The most widely available candidates were mice, which are easily housed and so well-researched that there are tons of tools available for studying nearly every aspect of their biology. But as researchers suspected, based on previous incompatibility of mice and other coronaviruses, the animals present challenges when it comes to studying SARS-CoV-2. The virus uses a human receptor called ACE2 to get into cells, but mouse ACE2 is different enough that the...

Scientists have overcome the issue using two separate strategies: generating transgenic animals that express the human receptor and modifying the SARS-CoV-2 virus to make it better able to bind mouse ACE2.

Even with the success of those approaches, investigators have also been on the lookout for other options. Ferrets, for instance, are useful for studying viral transmission and viral replication in the upper respiratory tract and have been used by several groups for SARS-CoV-2 experiments. Some researchers have also turned to hamsters, which have been used in the past to study other viruses, including the coronaviruses responsible for severe acute respiratory syndrome and Middle East respiratory syndrome.

“Hamsters are known in virology for their permissiveness to all kinds of viral infection really, and, as a rule of thumb, I would say if something doesn’t work in a mouse, you may as well try a hamster,” says Jakob Trimpert, a postdoc at the Free University of Berlin. “And if you’re lucky, it works there.” Along with collaborators, he’s been using several species of hamsters to study SARS-CoV-2 infections and potential therapeutics.
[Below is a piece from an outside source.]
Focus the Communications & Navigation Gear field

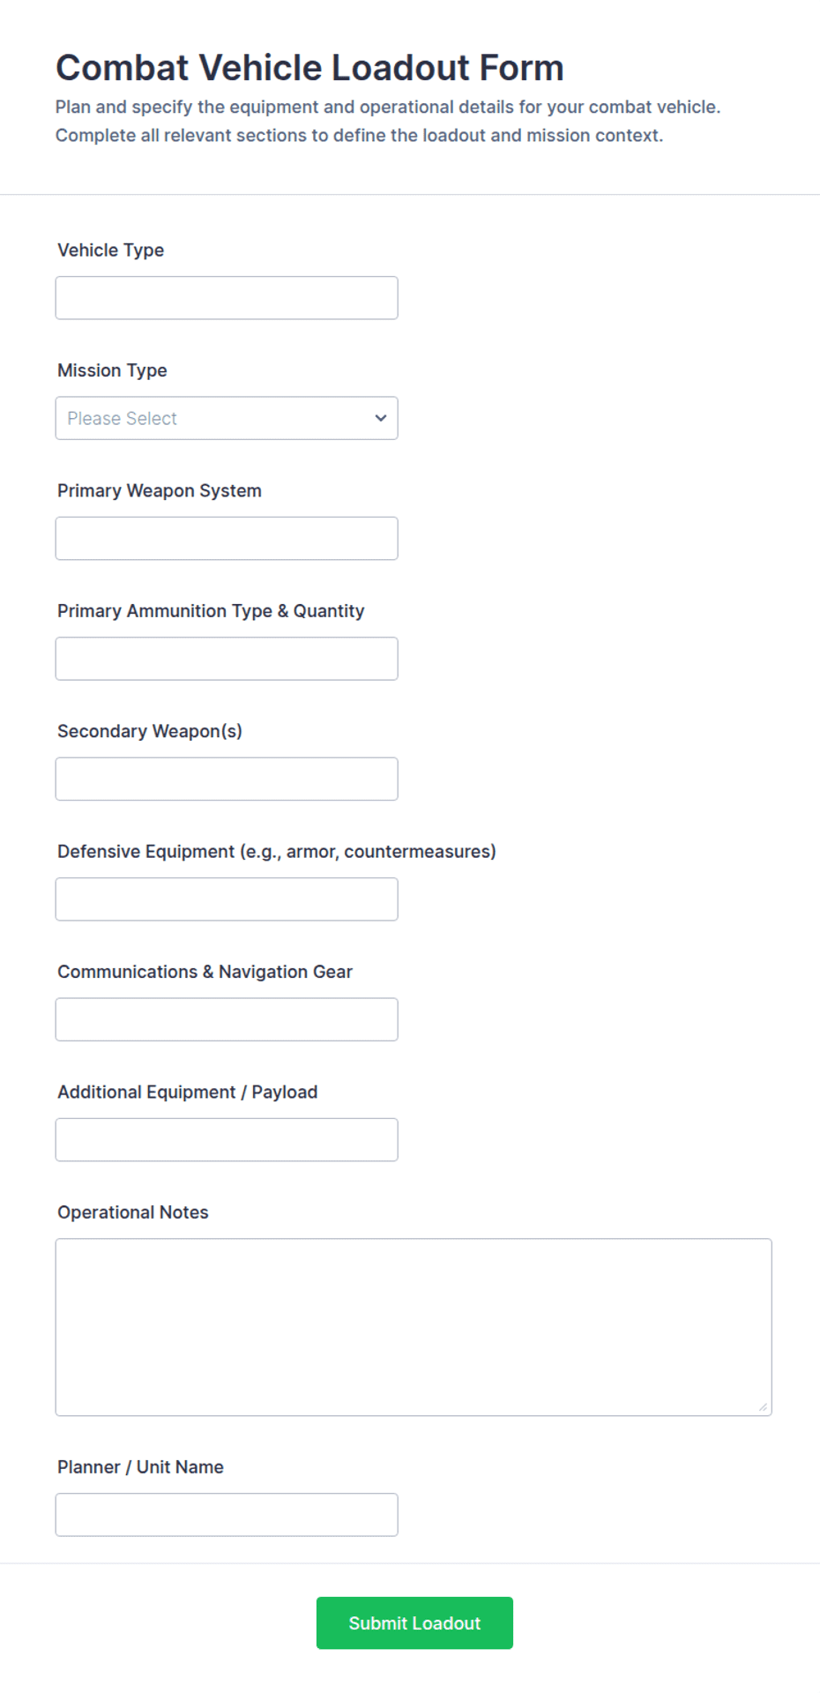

The hamster ACE2 receptor is compatible with SARS-CoV-2, and the animals develop clear clinical indicators of disease, he explains. For instance, Syrian hamsters (Mesocricetus auratus), one of the hamster species most commonly used in virus research worldwide, get mild SARS-CoV-2 infections, but their main symptom—weight loss—is reproducible and possible to measure. These animals also have severe pneumonia that is detectable via lung pathology. Trimpert and his colleagues used both transcriptomics and proteomics to evaluate the animals’ immune responses to SARS-CoV-2 in a study they published on July 20.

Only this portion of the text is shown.